В качестве “окруженца” я вызывал, особенно у политсостава, известный интерес, вероятно, не совсем стихийный. Комиссар полка и инструктор по пропаганде долго и пристрастно расспрашивали о том, как я попал в окружение и как мне удалось из него выйти, не попав в руки немцев и на тот свет. Я честно объяснял, что не было сплошной линии фронта, что в прифронтовой полосе, когда немецкие войска быстро продвигались вперед, оставив в котле два фронта — Южный и Юго — Западный, они не могли в ту же секунду захватить всех, то есть всех солдат и офицеров, включая и тех, кто, как я, был переодет в гражданское платье, и отправить в лагеря военнопленных или даже просто уничтожить на месте. Я упоминал и о тех критических моментах, которые были на моем пути, когда я был в двух шагах от гибели в станице Луганской, в Родионовке, и о тех немецких зверствах, о которых я слышал. Разговор был расширен до общей темы немецкого фашизма. И тут я, с наивным просветительским увлечением, пересказывая известную книгу Генри Эрнста “Гитлер против СССР”, стал излагать им общеизвестные истины о том, что у Гитлера были соперники или потенциальные соперники из числа вождей штурмовиков, с которыми он расправился, и что дело, собственно, не в Гитлере, а в немецком финансовом капитале и милитаризме, которые выдвинули себе на потребу подходящего вождя. Но и эти совершенно банальные утверждения советской пропаганды, высказанные моими устами, показались им, по — видимому, в чем‑то странными. Конечно, не все политработники на фронте были достаточно образованны и даже грамотны. Так, например, замполит отдельного взвода нашей разведки в 980–м полку (кавказец) меня спрашивал: “Что, Гитлер — это отдельный человек или весь народ?”. Но эти двое, с которыми мне привелось иметь дело, были вполне обыкновенные комиссары из бывших профессиональных партработников, и они были нормально подкованы идеологически. Я совершенно не замечал их подозрительности, будучи глупейшим образом убежден, что мой выход из окружения является более чем достаточным доказательством моей политической “чистоты” и “преданности”. По крайней какой‑то наивности я не мог понять, что дело обстоит как раз наоборот и что после пребывания на оккупированной территории я должен обязательно вызывать подозрения. Известная нестандартность моего рассказа, то есть несовпадение его с официально — пропагандистскими описаниями в газетах, крайне усиливала эту подозрительность.

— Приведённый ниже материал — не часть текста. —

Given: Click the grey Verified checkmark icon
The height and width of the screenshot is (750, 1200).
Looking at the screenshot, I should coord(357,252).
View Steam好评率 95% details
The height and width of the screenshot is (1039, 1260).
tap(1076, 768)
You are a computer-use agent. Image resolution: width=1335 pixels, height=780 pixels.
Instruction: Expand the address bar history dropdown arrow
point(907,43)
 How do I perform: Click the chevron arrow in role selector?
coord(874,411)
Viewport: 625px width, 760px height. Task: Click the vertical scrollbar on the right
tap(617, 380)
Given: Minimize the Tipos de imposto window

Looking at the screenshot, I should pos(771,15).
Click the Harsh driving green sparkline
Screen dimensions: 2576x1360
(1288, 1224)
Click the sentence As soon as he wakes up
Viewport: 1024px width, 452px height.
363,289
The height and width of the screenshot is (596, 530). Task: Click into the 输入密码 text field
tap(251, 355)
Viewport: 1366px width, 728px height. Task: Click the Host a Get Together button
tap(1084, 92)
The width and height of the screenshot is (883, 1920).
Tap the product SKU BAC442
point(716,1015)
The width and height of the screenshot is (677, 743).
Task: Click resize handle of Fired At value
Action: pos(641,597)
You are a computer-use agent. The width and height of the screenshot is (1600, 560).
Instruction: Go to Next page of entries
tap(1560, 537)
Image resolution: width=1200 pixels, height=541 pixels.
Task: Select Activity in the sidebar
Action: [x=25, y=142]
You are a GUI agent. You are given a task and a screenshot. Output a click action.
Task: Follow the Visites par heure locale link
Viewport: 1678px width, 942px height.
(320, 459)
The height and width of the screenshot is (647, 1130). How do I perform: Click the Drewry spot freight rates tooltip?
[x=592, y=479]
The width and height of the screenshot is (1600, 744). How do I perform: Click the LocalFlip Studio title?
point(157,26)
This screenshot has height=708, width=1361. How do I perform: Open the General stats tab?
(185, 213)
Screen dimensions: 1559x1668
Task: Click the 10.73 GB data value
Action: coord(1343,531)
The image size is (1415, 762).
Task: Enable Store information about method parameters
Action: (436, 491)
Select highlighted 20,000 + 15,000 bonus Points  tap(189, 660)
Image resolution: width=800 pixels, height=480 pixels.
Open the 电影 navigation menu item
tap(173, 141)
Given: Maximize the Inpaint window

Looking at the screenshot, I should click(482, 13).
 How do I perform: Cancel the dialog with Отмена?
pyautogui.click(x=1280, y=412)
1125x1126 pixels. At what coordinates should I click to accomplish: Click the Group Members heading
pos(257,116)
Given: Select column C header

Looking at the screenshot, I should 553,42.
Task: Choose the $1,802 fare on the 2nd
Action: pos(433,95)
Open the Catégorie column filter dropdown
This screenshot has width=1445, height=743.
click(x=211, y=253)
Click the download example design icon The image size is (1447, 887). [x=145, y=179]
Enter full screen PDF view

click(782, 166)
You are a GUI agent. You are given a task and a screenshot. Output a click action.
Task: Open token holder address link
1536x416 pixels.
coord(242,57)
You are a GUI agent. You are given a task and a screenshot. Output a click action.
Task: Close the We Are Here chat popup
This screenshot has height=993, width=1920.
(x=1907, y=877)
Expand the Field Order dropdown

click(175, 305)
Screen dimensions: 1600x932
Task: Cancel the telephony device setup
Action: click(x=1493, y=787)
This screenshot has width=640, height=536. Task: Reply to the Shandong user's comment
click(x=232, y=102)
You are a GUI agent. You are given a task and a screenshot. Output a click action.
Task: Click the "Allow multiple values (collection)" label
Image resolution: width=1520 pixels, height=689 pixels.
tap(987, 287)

Через много — много лет после описываемых событий я познакомился в Москве с Семеном Липкиным, который тоже выходил из окружения и тоже на Юге, но у него хватило ума представить все дело в чисто газетном, то есть, в сущности, крайне неправдоподобном виде, однако легко удовлетворившем начальство именно в силу газетной клишированности рассказа. Он попал в окружение в районе Моздока с группой кавалеристов. Трудное время они переждали в одном глухом селении, “переженившись” на тамошних деревенских женщинах. Дождавшись удобного момента, они перешли линию фронта, взяли штурмом советский склад белья и обмундирования и переоделись с иголочки, пришив даже чистые воротнички. Тщательно почистили своих коней и щеголеватой колонной подошли к нашему штабу в Моздоке. Семен Липкин доложил полковнику или генералу, что группа такая‑то прибыла из окружения, “вышли с боями”, в полном порядке. Полковник взглянул поближе на колонну и остался доволен. “Больные были?” — спросил он. “Нет, только у одного солдата обнаружился чирей на ноге, и у одного коня слегка стерта холка”. “А какая велась политработа?” — “Были прочитаны бойцам две лекции: "Как русские били прусских" и "Об уходе за конем"”. Начальство осталось всем очень довольно и отнеслось к Семену Липкину и его товарищам с полным доверием и одобрением.
Мне же не долго оставалось гулять на воле. Однажды разведчики привели пленного. Такие случаи и в этом полку бывали не часто. При этом было сообщено, что пленный ранил одного из красноармейцев. Это грозило ему большой неприятностью. Существовала официальная установка “обращаться с пленными так, как они того заслуживают”, — имелось в виду их поведение в момент взятия в плен. Из допроса немца, помимо информации об огневых точках противника, составе частей и тому подобного, я выяснил, что он ни в кого не стрелял, красноармеец был случайно ранен своим товарищем. Я понял, что немец говорит правду, и высказал свое мнение окружающим. Это вызвало известное недовольство.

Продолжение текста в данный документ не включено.